The article was initially posted on 2018-01-14.
Description
Given a set of distinct positive integers, find the largest subset such that every pair \((S_i, S_j)\) of elements in this subset satisfies: \(S_i \% S_j = 0\) or \(S_j \% S_i = 0\).
If there are multiple solutions, return any subset is fine.
Example 1:
nums: [1,2,3]
Result: [1,2] (of course, [1,3] will also be ok)
Example 2:
nums: [1,2,4,8]
Result: [1,2,4,8]
Credits:
Special thanks to @Stomach_ache for adding this problem and creating all test cases.
Solution
my naive solution (33 ms)
一个集合内所有整数可以互相整除,那么这些整数从小到大排序的话,是可以串成一条链的。
如果把 \(a \% b = 0 (a \neq b)\) 作为 b -> a 的边,给定集合里每个数为一个结点,那么题目求的实际上是有向无环图中点和点之间的最长距离。
可以模拟 Dijkstra 算法的思路。先对集合中的整数排序,然后选一个到距某个起点最小的点(用 .dist 记录这个距离),观察它射出去的各个边的端点(即比它大的那些能整除它的点),看看是某个起点到新端点的已有距离大(即新端点的 .dist),还是通过当前端点到新端点的距离大。
由于题目要给出集合序列,所以还要做额外的工作。
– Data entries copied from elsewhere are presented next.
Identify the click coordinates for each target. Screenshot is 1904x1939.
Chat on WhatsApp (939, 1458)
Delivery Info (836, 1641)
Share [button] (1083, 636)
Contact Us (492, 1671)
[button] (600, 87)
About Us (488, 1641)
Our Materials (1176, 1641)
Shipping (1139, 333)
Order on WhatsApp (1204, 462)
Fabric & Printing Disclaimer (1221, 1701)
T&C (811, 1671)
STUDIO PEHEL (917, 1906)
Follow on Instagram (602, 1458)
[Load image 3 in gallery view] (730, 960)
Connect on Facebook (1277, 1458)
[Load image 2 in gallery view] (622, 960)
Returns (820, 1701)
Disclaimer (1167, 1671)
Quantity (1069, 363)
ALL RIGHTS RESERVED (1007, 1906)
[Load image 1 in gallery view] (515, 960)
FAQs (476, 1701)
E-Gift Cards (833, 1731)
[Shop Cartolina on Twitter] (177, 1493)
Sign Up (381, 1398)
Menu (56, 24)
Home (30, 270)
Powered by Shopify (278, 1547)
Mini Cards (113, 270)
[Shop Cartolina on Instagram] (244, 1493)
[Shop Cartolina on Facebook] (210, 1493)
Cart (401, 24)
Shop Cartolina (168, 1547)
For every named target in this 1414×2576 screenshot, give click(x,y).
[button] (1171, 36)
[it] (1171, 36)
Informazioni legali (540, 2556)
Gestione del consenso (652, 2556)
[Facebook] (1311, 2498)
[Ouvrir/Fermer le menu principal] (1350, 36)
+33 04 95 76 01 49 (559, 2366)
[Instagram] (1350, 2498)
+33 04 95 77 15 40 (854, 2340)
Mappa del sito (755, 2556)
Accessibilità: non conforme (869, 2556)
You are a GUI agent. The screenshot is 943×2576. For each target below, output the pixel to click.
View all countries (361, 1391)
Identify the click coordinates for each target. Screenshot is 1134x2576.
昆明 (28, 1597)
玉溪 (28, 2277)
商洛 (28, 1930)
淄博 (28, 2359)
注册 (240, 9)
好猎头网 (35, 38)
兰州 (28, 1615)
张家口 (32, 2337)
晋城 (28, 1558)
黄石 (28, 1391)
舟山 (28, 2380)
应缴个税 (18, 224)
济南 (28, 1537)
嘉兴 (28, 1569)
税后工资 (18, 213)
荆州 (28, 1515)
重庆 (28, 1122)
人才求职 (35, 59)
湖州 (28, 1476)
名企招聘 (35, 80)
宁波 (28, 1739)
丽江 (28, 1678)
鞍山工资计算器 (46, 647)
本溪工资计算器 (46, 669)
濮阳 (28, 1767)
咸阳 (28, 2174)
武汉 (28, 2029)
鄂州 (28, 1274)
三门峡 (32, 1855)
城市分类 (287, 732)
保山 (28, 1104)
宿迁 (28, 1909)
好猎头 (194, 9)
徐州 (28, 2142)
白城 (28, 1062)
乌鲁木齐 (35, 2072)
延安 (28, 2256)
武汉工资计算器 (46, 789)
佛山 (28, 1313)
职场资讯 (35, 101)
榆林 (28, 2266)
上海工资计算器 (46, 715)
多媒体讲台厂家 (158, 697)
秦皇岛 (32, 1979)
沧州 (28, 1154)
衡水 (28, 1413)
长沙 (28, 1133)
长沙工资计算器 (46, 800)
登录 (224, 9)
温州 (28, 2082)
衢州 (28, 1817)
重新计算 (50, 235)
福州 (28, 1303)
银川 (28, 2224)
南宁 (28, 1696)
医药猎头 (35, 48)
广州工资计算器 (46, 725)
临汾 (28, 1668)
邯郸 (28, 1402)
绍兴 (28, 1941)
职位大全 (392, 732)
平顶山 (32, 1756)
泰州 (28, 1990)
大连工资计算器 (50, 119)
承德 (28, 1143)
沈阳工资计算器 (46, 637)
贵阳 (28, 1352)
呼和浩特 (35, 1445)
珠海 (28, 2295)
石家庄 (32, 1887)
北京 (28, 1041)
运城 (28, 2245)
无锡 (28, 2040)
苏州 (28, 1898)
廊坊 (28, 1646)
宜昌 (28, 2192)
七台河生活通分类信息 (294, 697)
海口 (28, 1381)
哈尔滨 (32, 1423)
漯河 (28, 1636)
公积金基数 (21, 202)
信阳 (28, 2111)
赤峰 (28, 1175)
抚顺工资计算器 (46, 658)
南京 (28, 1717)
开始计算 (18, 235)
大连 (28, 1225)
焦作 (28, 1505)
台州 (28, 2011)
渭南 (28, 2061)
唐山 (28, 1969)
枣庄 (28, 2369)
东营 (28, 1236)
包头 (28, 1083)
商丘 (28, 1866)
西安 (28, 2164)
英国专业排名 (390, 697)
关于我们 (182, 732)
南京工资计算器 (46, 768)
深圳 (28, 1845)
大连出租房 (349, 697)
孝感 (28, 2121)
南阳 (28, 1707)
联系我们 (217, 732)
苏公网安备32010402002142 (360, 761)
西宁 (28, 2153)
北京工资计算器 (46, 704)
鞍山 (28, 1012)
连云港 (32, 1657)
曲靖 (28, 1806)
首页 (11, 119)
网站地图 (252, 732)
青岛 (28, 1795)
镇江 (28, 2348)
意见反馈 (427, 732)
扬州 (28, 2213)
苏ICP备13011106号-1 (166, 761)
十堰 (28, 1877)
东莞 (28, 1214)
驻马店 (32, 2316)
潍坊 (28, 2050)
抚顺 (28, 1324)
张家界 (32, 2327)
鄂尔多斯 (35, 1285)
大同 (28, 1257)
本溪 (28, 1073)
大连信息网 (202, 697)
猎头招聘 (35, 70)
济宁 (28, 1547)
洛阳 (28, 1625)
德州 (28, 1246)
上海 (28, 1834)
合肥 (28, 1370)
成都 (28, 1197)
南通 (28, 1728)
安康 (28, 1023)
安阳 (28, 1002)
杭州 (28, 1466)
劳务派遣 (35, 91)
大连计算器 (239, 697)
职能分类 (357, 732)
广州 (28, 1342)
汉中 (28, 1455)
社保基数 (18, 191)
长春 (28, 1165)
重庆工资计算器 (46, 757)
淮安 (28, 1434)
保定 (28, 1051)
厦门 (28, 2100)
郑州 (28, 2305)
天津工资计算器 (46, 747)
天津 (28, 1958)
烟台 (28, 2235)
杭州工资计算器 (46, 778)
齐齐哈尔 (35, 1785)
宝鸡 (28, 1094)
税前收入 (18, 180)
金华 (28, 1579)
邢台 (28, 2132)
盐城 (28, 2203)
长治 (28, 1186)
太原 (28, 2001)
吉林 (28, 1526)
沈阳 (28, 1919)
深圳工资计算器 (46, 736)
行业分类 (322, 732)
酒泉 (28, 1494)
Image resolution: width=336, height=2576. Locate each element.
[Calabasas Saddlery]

记录最大距离的端点,然后通过在更新端点 .dist 时,设置每个端点的 .src,做到能从最大距离的端点回溯到起点。
Source Code
submission
#include <vector>
#include <algorithm>
class Solution {
struct Point {
int dist;
int src;
Point(): dist(0), src(-1) {}
};
public:
std::vector<int> largestDivisibleSubset(std::vector<int>& nums) {
const int n = nums.size();
std::vector<int> ret;
if (n == 0) {
return ret;
}
std::sort(nums.begin(), nums.end());
std::vector<Point> points(n, Point());
int max_point = 0;
for (int cur_index = 0; cur_index < n; cur_index += 1) {
for (int end_index = cur_index + 1; end_index < n; end_index += 1) {
if (nums[end_index] % nums[cur_index]) {
continue;
}
if (points[end_index].dist < points[cur_index].dist + 1) {
points[end_index].dist = points[cur_index].dist + 1;
points[end_index].src = cur_index;
if (points[max_point].dist < points[end_index].dist) {
max_point = end_index;
}
}
}
}
ret.resize(points[max_point].dist + 1, 0);
int ptr = points[max_point].dist;
while (max_point != -1) {
ret[ptr] = nums[max_point];
ptr -= 1;
max_point = points[max_point].src;
}
return std::move(ret);
}
};
framework
#include <iostream>
/* ================== submission begins ===================== */
#include <vector>
#include <algorithm>
class Solution {
struct Point {
int dist;
int src;
Point(): dist(0), src(-1) {}
};
public:
std::vector<int> largestDivisibleSubset(std::vector<int>& nums) {
const int n = nums.size();
std::vector<int> ret;
if (n == 0) {
return ret;
}
std::sort(nums.begin(), nums.end());
std::vector<Point> points(n, Point());
int max_point = 0;
for (int cur_index = 0; cur_index < n; cur_index += 1) {
for (int end_index = cur_index + 1; end_index < n; end_index += 1) {
if (nums[end_index] % nums[cur_index]) {
continue;
}
if (points[end_index].dist < points[cur_index].dist + 1) {
points[end_index].dist = points[cur_index].dist + 1;
points[end_index].src = cur_index;
if (points[max_point].dist < points[end_index].dist) {
max_point = end_index;
}
}
}
}
ret.resize(points[max_point].dist + 1, 0);
int ptr = points[max_point].dist;
while (max_point != -1) {
ret[ptr] = nums[max_point];
ptr -= 1;
max_point = points[max_point].src;
}
return std::move(ret);
}
};
/* ================== submission ends ===================== */
int main() {
Solution s;
std::vector<int> nums {1, 2, 4, 6, 8};
for (const auto &one : s.largestDivisibleSubset(nums)) {
std::cout << one << " ";
}
std::cout << std::endl;
}